We had worked with them one time precedently I joined the structure. They had done our one sign-on user method for us, and the project went veritably well. I had hired them two years ago to do a full analysis of doing a migration from D6 to D7, sort of a way to test the waters with them. We reflection that was very lucky also. I ponder that they have some of the best contributors to Drupal, so it was sort of an easy choice.
Could you prepare a general cost estimate for this ongoing engagement?
[It was] $1 million.
What’s the time of your engagement?
The leading rendering of our website propeled on December 8 of this year [2014]. Starting January 1, [2015,] we’re going to initiate Version 2, which will be almost a four- to five-month engagement with Lullabot, to fill in the gaps of all the features that didn’t make it into the leading rendering. We went through a circular of user testing behind propel, and got some feedback that we want to incorporate into the design. After that time, the Lullabot team will likely roll off.
Results achieved
In provisions of results, could you share any statistics, metrics, or user feedback that would prove the condition of their accomplishment?
From a technical standpoint, the website is performing excellently well.
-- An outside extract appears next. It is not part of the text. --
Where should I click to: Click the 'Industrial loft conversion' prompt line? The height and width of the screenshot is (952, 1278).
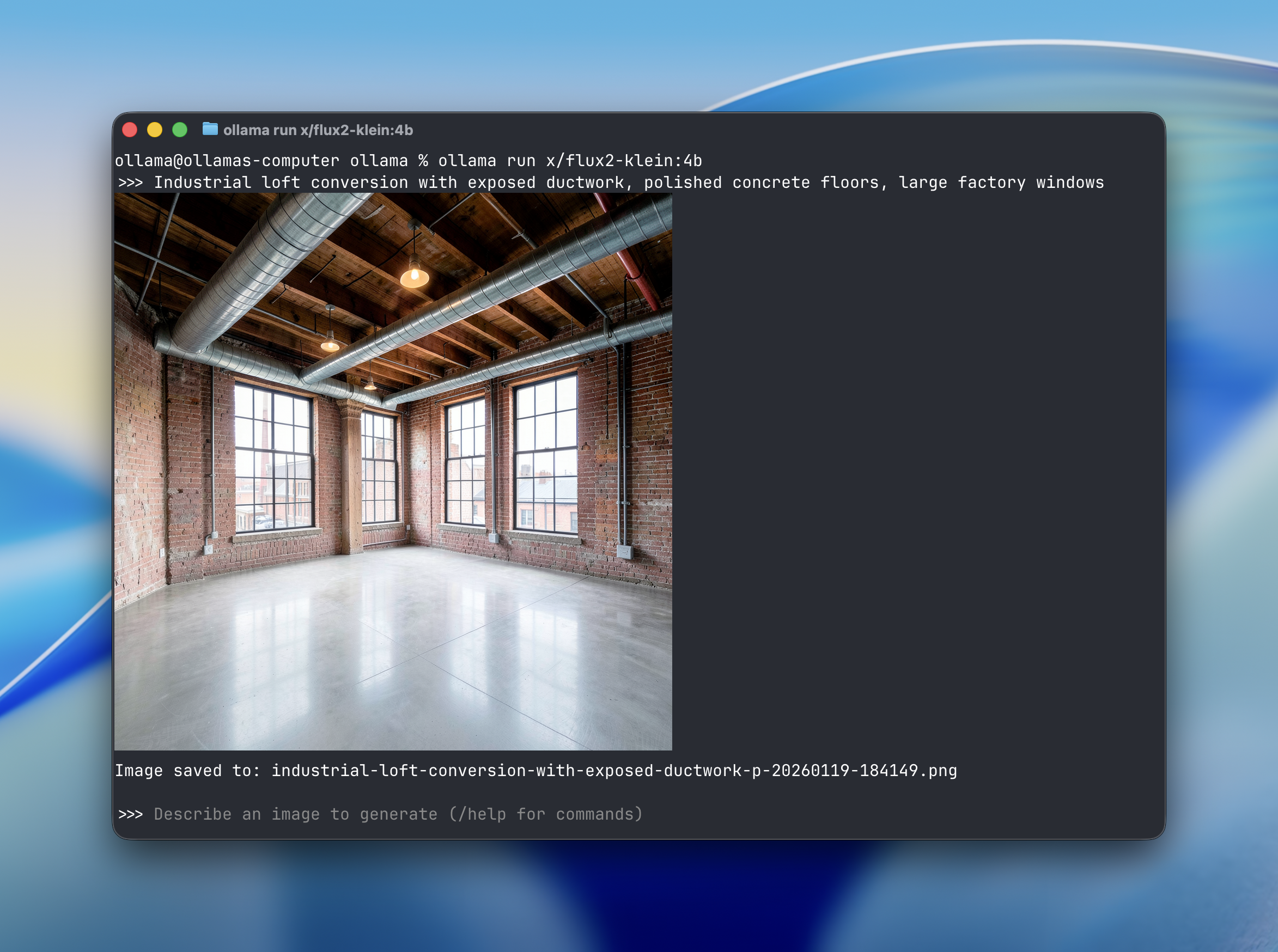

The response time is half of what it was on our D6 website. Pages are loading almost twice as fast for our users than they were on D6, which I ponder is big. From an analytics standpoint, the usage has been satisfactory. We were expecting a big dip initially, but we haven’t seen that yet. At the same time, it hasn’t exploded whichever.
Our sole visitors are up, but it’s hard to tell where and how that could happen. Our page views are slightly down, but that was also expected. The best thing for us is our short-form video views are up. Overall, everyone is excellently lucky with the analytics owing we reflection there would be a drop, and things have remained pretty firm. We didn’t see any dip in usage behind the repropel.
When working with Lullabot, is there anything that you’d attend particular almost their access or outgrowth process that distinguishes them from other vendors?
I ponder the thing we were most lucky with, which is the thing we frequently have the most pain with, was both expectations and project treatment. The project director that worked with us was rare. He was very technical, so he didn’t have to bestow much time going back and forth with the developers. He was able to reply questions straightly, and made best use of our time to review our priorities and make sure that things were getting assigned to developers. He developedly switched project treatment styles twice during the project, for efficiency’s sake and to meet our requirements, which was nice.
They delivered on time. I don’t ponder there were any core missing features. I ponder our expectations were pretty high, we were pretty demanding, and we had some specific dates that we needed to hit in order to be artistic by the end of the year. We were able to meet those deadlines, which was fantastic. This was probably the best vendor relationship we’ve had on a project, eparticularly of this layer.